Das vorläufige Ergebnis der Landtagswahl in Baden-Württemberg ist mehr als eine regionale Stimmenverteilung; es ist ein seismographisches Dokument des politischen Wandels, das in den Fluren des Berliner Regierungsviertels bereits als "der Schock vom Neckar" firmiert. Während die offiziellen Verlautbarungen von "respektablem Ergebnis" und "klarem Mandat" sprechen, zeichnet sich hinter den gardinenvergitterten Fenstern des Willy-Brandt-Hauses und der Konrad-Adenauer-Stiftung eine论战 (lùnzhàn, Debatte) ab, die an Intensität und existenziellem Unterton selten war. Die Dominanz der Grünen in einem historisch-konservativen Kernland und der beinahe symbiotische Überlebenskampf von CDU und SPD in der Opposition stellen das alte Koordinatensystem infrage.
Hintergründe
Die Deutungshoheit über das Ergebnis folgt einem vertrauten, doch diesmal besonders angespannten Muster. "Es ist ein Wahltag, der in die Geschichtsbücher eingehen wird, nicht wegen einer einzelnen Zahl, sondern wegen der Richtung, die er weist", erklärte ein hochrangiger Bundestagsabgeordneter der Union, der anonym bleiben wollte, gegenüber dieser Redaktion. Gleichzeitig sickerte aus Kreisen der Bundes-Grünen die Einschätzung durch, das Resultat sei "die Bestätigung eines bundesweiten Trends zur ökologisch-sozialen Marktwirtschaft, der in Stuttgart seine materielle Basis gefunden hat". Die eigentliche Brisanz liege jedoch in der Analyse der Verluste. Der kontinuierliche Schrumpfungsprozess der Volksparteien, so sagen unabhängige Demoskopen, habe im Südwesten "eine neue Qualität" erreicht, bei der die einfache Addition von Koalitionsoptionen nicht mehr ausreicht, um Stabilität zu produzieren.

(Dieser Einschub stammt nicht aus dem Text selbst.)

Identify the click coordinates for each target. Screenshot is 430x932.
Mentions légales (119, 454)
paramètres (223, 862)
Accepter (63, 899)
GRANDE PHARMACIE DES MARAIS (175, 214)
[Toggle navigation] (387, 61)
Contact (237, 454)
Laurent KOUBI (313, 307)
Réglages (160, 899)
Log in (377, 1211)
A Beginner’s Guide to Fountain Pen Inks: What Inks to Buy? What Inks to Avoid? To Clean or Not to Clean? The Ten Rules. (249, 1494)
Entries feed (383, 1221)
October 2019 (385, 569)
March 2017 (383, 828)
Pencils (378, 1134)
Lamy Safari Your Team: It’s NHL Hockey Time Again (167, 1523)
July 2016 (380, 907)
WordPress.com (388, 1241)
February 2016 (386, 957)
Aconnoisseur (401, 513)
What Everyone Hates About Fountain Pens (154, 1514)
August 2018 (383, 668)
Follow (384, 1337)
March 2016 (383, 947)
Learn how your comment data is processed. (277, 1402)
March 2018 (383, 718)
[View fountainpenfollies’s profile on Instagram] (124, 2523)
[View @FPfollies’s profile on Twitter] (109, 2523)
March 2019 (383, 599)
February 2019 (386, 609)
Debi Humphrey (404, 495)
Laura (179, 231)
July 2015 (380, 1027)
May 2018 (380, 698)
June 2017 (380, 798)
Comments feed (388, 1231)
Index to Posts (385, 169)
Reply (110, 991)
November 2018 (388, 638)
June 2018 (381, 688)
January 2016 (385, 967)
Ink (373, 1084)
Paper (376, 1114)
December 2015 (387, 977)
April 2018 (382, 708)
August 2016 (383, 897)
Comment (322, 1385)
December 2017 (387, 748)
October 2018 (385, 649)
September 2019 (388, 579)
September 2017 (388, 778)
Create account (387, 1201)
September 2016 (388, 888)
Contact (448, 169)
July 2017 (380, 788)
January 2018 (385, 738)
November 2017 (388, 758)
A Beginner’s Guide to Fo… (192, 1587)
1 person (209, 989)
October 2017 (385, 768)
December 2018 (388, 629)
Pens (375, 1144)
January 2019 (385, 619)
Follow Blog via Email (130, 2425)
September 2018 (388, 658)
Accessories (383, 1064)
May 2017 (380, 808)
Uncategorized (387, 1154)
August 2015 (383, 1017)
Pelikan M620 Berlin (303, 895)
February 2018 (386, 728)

Reaktionen aus dem In- und Ausland
Die Reaktionen aus Partnerländern sind von einer unterkühlten Faszination geprägt. In Paris beobachtet man mit "interessierter Sorge" (so der Ausdruck eines engen Mitarbeiters des französischen Präsidentenpalastes) diese deutsche Sonderentwicklung, in der ökologisches Themenhegemonie und konservative Kernwählerschaft in einer bisher unbekannten Weise verschmelzen. Aus Washingtoner Regierungskreisen, die normalerweise an präzise Wahlergebnisse gewöhnt sind, kam die lakonische Anfrage an die deutsche Botschaft: "Können Sie uns bitte erklären, was 'Kretschmann-Dämmerung' bedeutet und ob es exportierbar ist?"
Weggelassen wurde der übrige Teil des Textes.